[Task goal] Report back every line from the entries below in which the word "browser" occurs.

————————

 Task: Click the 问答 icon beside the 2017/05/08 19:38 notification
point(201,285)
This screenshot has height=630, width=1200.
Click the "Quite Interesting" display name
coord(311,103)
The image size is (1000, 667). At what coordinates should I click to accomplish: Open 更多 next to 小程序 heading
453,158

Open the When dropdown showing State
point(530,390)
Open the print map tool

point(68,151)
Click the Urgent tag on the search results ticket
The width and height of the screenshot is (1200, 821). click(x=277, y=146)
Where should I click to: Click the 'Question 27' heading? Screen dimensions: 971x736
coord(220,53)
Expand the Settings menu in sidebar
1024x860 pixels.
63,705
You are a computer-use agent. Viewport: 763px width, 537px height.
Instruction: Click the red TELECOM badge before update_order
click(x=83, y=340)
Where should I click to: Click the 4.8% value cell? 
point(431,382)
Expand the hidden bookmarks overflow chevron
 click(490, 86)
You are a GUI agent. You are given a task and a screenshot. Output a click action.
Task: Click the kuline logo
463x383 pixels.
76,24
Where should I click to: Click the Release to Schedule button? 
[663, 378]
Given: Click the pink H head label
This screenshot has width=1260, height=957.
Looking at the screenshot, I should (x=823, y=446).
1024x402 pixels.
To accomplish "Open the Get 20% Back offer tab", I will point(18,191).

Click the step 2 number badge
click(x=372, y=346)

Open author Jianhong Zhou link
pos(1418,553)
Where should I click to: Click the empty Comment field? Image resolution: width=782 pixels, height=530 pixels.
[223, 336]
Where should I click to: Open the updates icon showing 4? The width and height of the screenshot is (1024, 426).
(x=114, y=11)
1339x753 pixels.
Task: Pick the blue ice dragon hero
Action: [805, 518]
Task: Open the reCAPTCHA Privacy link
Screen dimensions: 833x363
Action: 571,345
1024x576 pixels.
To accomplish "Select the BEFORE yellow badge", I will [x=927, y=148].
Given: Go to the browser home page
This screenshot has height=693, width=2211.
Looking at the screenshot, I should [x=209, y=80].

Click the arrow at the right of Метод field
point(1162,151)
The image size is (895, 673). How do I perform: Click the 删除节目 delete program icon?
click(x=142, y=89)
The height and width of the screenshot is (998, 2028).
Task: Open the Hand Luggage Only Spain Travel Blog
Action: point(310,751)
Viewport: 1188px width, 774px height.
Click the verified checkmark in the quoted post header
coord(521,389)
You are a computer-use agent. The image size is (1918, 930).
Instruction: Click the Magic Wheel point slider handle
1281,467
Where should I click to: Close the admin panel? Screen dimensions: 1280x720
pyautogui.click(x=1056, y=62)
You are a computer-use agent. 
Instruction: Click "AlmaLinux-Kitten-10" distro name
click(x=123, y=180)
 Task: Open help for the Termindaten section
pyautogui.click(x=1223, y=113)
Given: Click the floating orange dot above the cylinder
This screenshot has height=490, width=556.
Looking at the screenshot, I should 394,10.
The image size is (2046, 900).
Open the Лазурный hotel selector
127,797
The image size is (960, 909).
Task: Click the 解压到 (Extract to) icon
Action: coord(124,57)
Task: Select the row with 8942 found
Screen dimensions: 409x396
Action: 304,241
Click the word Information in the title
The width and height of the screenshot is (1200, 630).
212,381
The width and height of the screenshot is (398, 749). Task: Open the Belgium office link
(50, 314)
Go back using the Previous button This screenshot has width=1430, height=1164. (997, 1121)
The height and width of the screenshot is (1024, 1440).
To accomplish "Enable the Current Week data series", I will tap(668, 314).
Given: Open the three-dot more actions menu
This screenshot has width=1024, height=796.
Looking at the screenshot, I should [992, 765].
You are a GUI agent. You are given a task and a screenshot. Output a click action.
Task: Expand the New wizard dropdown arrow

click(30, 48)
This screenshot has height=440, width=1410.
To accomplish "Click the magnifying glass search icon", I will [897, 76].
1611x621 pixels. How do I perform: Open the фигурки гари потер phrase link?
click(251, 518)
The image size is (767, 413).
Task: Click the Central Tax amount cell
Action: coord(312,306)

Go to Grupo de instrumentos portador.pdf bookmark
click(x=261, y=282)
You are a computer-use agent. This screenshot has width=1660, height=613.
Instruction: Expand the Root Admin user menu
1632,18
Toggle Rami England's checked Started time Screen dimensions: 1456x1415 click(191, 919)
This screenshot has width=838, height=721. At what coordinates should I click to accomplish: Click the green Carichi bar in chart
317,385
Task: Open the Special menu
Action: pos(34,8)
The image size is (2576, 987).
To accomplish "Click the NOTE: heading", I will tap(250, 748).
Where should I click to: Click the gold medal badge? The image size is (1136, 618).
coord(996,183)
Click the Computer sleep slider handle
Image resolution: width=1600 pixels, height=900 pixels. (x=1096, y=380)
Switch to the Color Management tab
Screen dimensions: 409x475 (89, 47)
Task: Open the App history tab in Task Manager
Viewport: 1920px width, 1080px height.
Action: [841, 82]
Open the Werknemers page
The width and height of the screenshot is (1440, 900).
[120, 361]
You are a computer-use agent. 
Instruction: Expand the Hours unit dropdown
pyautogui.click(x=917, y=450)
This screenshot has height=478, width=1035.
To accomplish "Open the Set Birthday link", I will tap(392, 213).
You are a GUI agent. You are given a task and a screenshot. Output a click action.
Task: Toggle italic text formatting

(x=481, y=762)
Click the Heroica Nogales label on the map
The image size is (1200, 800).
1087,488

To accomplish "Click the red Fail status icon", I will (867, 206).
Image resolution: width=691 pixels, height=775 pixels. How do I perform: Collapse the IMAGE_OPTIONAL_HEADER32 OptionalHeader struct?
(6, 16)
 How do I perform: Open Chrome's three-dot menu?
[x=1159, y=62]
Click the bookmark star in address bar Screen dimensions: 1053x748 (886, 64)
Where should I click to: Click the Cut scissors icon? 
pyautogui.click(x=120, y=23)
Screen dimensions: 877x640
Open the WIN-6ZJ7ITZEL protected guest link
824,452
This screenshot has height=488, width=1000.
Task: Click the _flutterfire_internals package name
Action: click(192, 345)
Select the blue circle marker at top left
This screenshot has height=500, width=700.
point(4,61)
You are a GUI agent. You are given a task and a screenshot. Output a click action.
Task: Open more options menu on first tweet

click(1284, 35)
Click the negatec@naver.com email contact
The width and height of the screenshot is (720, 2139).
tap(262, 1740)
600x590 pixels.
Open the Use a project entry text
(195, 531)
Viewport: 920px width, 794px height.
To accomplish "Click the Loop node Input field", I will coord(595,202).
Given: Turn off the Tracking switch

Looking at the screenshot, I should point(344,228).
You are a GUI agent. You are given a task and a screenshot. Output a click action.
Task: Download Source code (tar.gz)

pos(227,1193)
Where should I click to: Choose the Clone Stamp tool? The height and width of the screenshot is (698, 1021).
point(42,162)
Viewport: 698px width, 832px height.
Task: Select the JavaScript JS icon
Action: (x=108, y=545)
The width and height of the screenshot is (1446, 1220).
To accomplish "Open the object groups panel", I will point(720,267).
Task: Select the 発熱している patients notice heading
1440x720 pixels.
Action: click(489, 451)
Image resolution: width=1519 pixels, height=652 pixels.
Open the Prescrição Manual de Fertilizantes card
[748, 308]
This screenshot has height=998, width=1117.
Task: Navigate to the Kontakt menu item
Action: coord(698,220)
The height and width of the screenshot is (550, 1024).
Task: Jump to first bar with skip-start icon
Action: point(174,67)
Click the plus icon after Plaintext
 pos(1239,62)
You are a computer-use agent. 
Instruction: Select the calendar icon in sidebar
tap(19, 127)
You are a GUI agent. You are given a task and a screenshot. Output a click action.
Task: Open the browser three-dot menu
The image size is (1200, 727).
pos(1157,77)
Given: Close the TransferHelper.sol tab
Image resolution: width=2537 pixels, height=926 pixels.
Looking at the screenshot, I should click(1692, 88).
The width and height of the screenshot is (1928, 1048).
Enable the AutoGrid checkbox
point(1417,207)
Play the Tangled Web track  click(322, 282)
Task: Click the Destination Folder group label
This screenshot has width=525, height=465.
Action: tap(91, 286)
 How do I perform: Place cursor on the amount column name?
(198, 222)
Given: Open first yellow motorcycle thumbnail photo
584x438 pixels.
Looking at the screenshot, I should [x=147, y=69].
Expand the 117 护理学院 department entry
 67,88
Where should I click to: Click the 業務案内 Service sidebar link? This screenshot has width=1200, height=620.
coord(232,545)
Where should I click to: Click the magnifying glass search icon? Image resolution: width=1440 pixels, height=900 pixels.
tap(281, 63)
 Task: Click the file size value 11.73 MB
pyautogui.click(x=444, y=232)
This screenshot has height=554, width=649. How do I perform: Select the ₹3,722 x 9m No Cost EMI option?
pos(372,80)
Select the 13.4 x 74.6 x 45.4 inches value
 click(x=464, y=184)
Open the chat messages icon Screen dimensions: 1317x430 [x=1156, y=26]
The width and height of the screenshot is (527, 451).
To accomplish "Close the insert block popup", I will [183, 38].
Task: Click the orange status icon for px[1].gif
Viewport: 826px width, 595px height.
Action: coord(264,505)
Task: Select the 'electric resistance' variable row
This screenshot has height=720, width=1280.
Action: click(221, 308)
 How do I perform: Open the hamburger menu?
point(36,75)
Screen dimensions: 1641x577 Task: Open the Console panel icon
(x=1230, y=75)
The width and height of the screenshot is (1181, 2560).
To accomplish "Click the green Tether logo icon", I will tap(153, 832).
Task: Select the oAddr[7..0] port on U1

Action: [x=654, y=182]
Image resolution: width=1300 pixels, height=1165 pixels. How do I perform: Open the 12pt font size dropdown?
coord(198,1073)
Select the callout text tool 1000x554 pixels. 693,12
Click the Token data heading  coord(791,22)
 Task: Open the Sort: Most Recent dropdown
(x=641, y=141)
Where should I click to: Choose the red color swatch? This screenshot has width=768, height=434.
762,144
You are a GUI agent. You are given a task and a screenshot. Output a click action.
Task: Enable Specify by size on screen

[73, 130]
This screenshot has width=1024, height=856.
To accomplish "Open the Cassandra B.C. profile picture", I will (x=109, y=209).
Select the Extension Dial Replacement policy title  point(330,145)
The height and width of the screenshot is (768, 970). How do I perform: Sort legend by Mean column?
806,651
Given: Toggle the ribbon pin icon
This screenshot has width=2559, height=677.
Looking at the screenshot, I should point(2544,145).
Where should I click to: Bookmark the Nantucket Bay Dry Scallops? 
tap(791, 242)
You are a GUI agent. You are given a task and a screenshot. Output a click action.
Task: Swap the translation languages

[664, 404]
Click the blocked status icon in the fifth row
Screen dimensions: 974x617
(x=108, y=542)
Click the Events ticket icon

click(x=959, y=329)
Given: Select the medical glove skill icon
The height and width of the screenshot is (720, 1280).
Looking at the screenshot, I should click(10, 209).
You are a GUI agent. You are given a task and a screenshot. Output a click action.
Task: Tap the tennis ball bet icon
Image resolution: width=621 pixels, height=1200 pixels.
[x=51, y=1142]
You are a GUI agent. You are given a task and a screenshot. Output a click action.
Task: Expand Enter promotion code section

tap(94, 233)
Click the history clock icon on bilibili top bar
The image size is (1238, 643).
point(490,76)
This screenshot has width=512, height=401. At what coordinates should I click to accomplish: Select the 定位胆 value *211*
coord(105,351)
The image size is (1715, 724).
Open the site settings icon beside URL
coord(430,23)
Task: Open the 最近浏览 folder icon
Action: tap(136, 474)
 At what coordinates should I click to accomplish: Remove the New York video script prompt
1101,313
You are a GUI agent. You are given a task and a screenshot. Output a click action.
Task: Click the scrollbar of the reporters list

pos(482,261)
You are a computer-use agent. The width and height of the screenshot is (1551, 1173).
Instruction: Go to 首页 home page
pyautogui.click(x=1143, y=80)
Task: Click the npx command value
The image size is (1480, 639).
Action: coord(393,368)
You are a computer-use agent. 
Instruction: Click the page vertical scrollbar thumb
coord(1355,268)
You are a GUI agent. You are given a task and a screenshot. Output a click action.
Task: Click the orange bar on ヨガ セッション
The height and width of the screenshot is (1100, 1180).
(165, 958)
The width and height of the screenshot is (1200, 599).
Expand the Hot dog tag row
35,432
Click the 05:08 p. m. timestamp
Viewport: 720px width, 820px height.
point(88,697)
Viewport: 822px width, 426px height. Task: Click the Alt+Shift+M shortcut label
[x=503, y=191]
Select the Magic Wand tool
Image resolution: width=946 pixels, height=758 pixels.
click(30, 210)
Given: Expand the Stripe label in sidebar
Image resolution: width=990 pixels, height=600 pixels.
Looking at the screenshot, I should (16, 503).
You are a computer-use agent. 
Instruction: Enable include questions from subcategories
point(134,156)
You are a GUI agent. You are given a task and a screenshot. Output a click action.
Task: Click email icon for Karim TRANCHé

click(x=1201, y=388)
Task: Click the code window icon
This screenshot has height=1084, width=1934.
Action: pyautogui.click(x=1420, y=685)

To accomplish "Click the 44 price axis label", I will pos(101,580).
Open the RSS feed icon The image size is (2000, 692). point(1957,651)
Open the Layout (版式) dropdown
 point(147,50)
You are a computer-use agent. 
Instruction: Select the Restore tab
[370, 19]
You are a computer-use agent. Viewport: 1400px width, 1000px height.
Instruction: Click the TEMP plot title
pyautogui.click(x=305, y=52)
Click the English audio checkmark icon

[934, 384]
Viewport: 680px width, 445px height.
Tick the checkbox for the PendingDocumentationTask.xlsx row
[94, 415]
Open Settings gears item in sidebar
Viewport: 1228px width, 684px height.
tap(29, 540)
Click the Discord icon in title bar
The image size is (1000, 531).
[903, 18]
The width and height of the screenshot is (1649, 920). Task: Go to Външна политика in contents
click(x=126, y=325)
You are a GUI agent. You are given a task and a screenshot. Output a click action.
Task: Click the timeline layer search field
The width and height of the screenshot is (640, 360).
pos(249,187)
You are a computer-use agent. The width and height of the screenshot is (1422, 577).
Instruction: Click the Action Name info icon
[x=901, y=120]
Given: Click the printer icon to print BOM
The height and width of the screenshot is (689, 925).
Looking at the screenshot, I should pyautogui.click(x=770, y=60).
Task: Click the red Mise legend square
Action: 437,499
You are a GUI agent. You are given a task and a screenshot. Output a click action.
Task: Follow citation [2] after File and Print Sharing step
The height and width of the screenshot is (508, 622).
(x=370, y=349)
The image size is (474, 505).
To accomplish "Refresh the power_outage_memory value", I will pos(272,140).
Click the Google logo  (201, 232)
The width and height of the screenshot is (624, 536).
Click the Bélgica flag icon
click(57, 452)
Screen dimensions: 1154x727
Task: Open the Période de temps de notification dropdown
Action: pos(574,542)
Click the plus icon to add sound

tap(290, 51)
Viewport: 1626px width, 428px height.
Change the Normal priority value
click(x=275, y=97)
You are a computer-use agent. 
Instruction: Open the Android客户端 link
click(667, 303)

————————

[Response below]
Given: Go to the browser home page
Task: Open the browser three-dot menu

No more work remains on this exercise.